Eu sei. Já pensei nisso também. Às vezes, me sinto sozinho como um danado aqui, mas isso não é nada, eu até gosto. Não faz diferença. Mas se falarem à minha gente lá na Califórnia, digam que eu tô bem. Não contem como eu vivo aqui. E que vou pra lá assim que arrumar algum dinheiro.
A mãe perguntou:
E ocê vai mesmo, Muley?
Não — disse Muley brandamente. — Não quero, nem posso sair daqui. Tenho que ficar por aqui mesmo. Faz pouco tempo, inda podia ir. Mas agora não. Quando a gente fica sozinho começa a pensar e acaba sabendo o que quer. Nunca que eu vou pra Califórnia.
A luz da alvorada já era mais viva, empalidecendo a das lamparinas. Al vinha de volta e, ao lado dele, agitado e mancando, vinha o avô.
Ele não tava dormindo — disse Al. — Estava sentado no chão, atrás do celeiro. Acho que alguma coisa aconteceu com ele.
Os olhos do avô estavam embotados e não mais refletiam aquela antiga maldade que lhe era peculiar.
Não há nada comigo — falou. — Só que não quero mais ir com vocês.
Não vem conosco? — perguntou o pai. — Que é que o senhor tá dizendo? Mas a gente já embrulhou tudo. Agora não podemos mais ficar aqui. Não temos mais onde ficar.
Eu não disse procês também ficar. Vocês podem ir à vontade. Mas eu... eu fico. Tive pensando a noite toda nisso. Aqui é a minha terra. Eu sou daqui. E não me importa que lá na Califórnia as uvas até caiam na cama das pessoas. Não vou e pronto. Isso aqui não presta, mas é a minha terra. Vão vocês. Sou daqui e fico é aqui mesmo.
Os outros todos se reuniram em torno do avô e o pai disse:
Mas não pode ser, avô. Os tratores vão ocupar essas terras. Quem é que vai cozinhar pro senhor? Como é que o senhor vai viver? Não pode ficar aqui desse jeito, sem ter ninguém que tome conta do senhor. Vai morrer de fome.
O avô gritou:
Que diabo, eu sou um velho mas ainda sei tomar conta de mim! O Muley, como é que ajeita? Posso muito bem fazer a mesma coisa. Já disse: não vou com vocês. Façam o que quiserem. Podem levar a avó, se quiserem, mas a mim ninguém me tira daqui. E acabou-se!

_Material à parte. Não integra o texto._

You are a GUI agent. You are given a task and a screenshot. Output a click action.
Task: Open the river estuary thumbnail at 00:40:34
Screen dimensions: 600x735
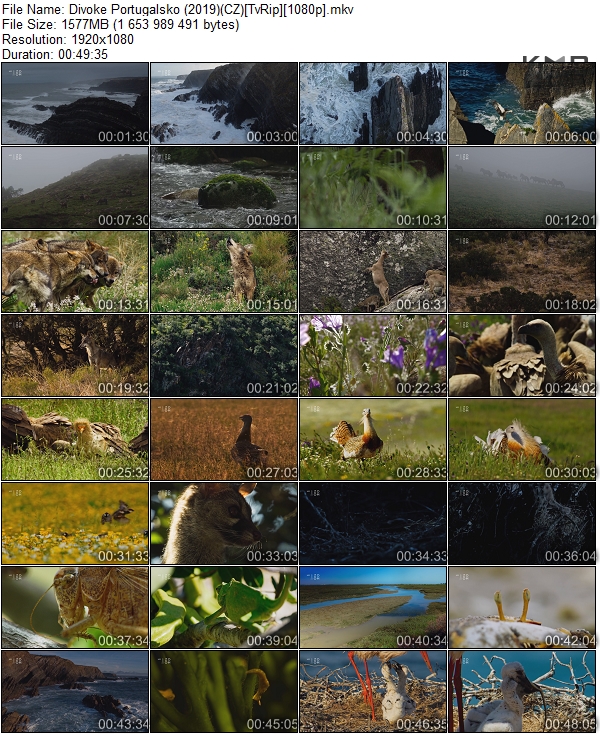373,608
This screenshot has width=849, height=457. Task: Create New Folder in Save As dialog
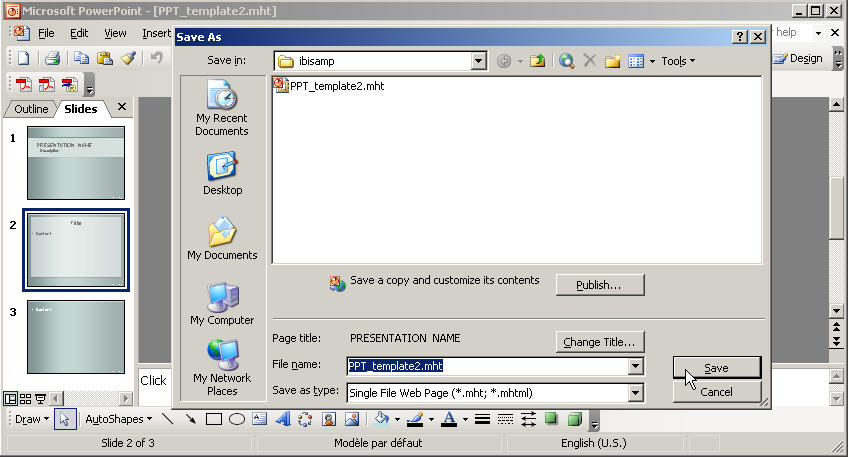pos(612,61)
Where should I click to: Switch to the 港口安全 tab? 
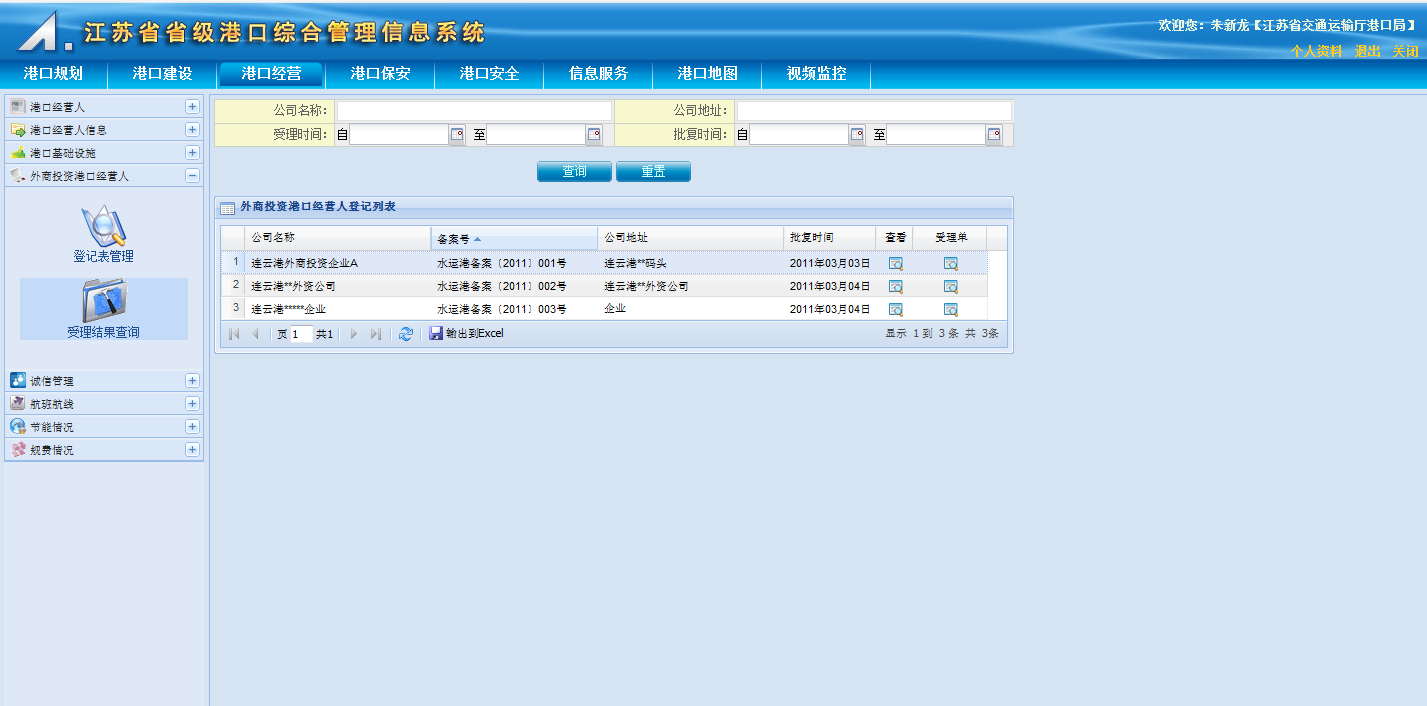click(489, 74)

Mas escute, avô — disse o pai sem jeito. — Escute só um instantinho.
Não quero escutar nada. Já disse o que vou fazer.
Tom tocou o ombro de seu pai:
Ô pai, vamo lá dentro. Quero dizer uma coisa pro senhor. — E quando iam andando em direção à casa, chamou: — Mãe, vem cá um momentinho, sim?
Uma lamparina iluminava a cozinha e o prato de costeletas estava bastante cheio ainda. Tom disse:
Olhe, eu sei que o avô tem o direito de dizer que não quer mais viajar com a gente, mas é que ele não pode ficar de jeito nenhum. Isso nós todos sabemos.
Claro que ele não pode ficar — disse o pai.
Então, eu pensei o seguinte: se a gente agarrar e amarrar ele à força, pode machucar ele, ou ele mesmo pode se machucar. Isso não convém. Também não adianta discutir com ele agora. Mas se ele ficar bêbado, pode mudar de ideia. O senhor tem uísque, pai?
Não — disse o pai. — Nem uma gota. O John também não tem. Quando não bebe, ele não guarda nada de uísque.
A mãe disse:
Tom, eu tenho meio vidro daquele remédio que o Winfield usava pra dormir quando tinha aquela dor de ouvido. Cê acha que serve? O Winfield dormia logo que tomava ele, mesmo quando tava cheio de dor.
Quem sabe? — disse Tom. — Traz ele, mãe. Não custa nada a gente experimentar.
Já botei o vidro no lixo — disse a mãe. Pegou a lamparina e saiu; um momento depois voltou com o vidro de remédio, cheio até a metade de um líquido escuro.
Tom tomou-o das mãos dela, desarrolhou-o e bebeu um gole.
Não tem gosto ruim — disse. — Faz pra ele uma xícara de café forte. Deixa ver... aí diz pra usar uma colher de chá. Mas é melhor a gente botar mais, pelo menos duas colheres de sopa.
A mãe tirou a tampa do fogão, colocou uma chaleira na abertura, bem sobre as brasas, e entornou nela pó de café e água.
Ele vai ter que tomar o café numa lata vazia — falou. — As xícaras já tão todas embrulhadas.
Tom e o pai tornaram a deixar a cozinha.
A gente tem o direito de dizer o que deseja. Ei, quem foi que teve comendo costeletas? — soou a voz do avô.
Nós — disse Tom. — A mãe tá fazendo uma xicra de café pro senhor e tem também carne de porco.
O avô entrou na casa e bebeu o seu café e comeu a carne de porco. O grupo, lá fora, na claridade crescente, ficou a vigiar-lhe os movimentos através da porta aberta. Viu-o bocejar e cambalear um pouco, estender os braços sobre a mesa, inclinar a cabeça e adormecer profundamente.